- _WHAT YOU SHOULD DO_: Please restate, exactly as they appear, only the lines from the one that contains "Given: Launch the" to the final line of the entries, with no pictures.

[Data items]
-*-
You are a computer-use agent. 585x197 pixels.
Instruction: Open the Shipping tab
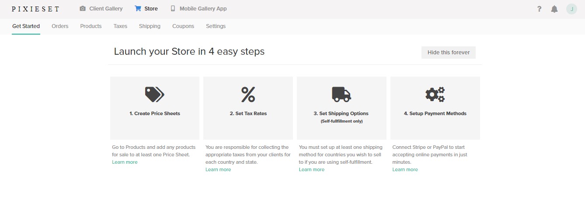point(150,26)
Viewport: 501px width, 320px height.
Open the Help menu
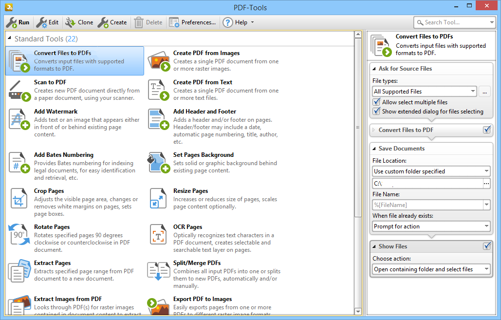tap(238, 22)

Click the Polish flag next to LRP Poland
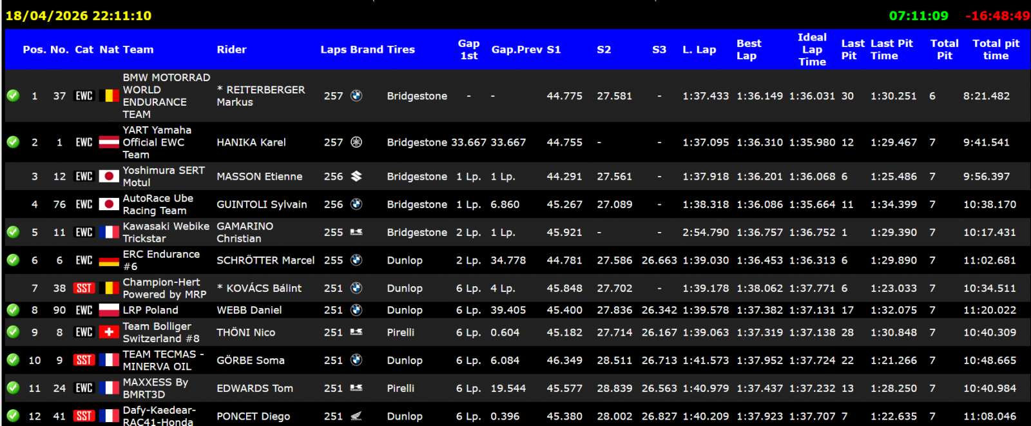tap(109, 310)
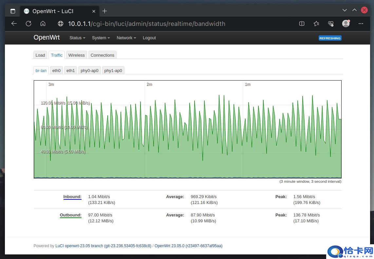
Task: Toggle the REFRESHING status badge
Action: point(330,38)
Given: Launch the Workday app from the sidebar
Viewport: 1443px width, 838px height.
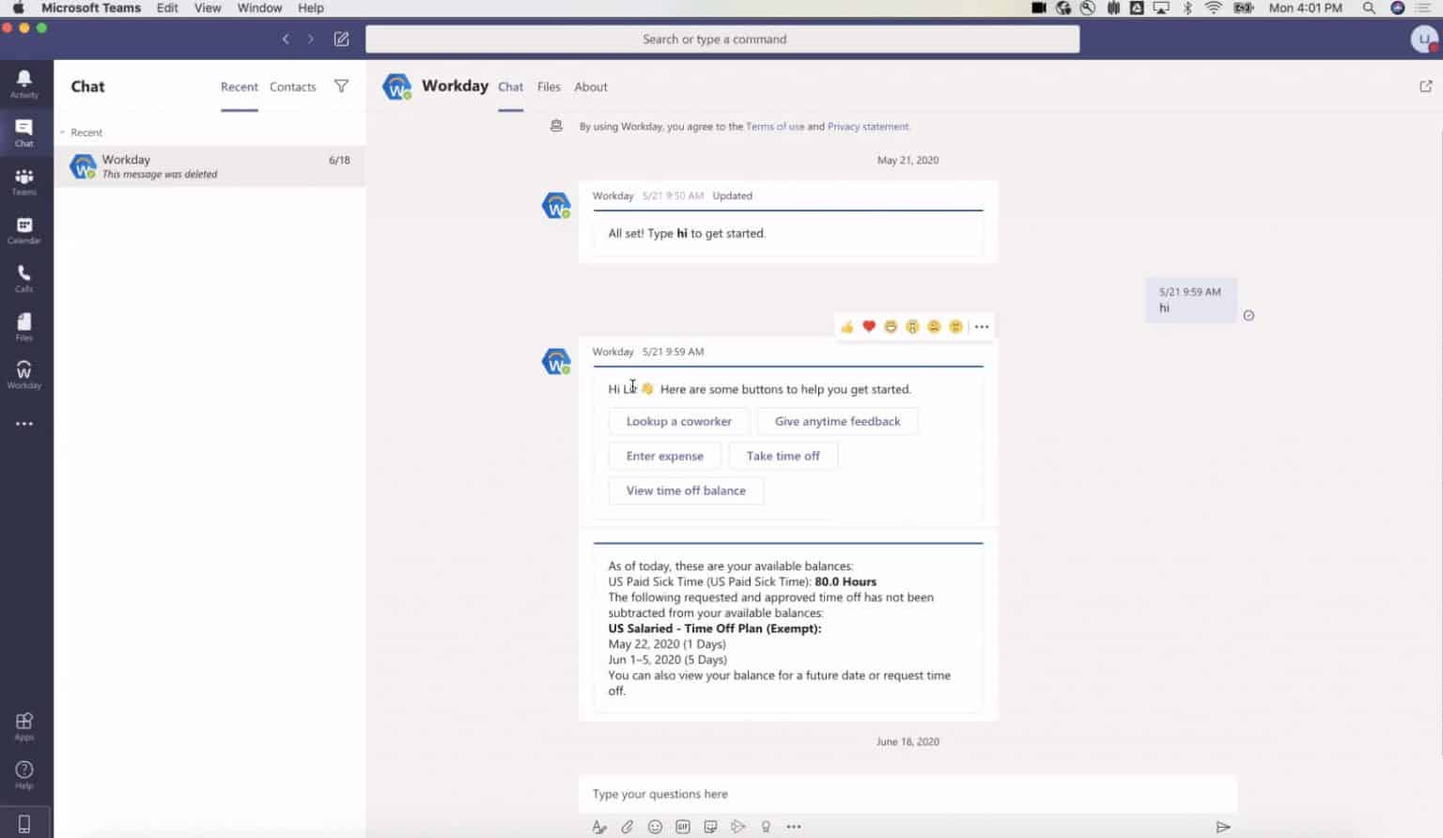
-*-
- _ANSWER_:
Given: Launch the Workday app from the sidebar
Viewport: 1443px width, 838px height.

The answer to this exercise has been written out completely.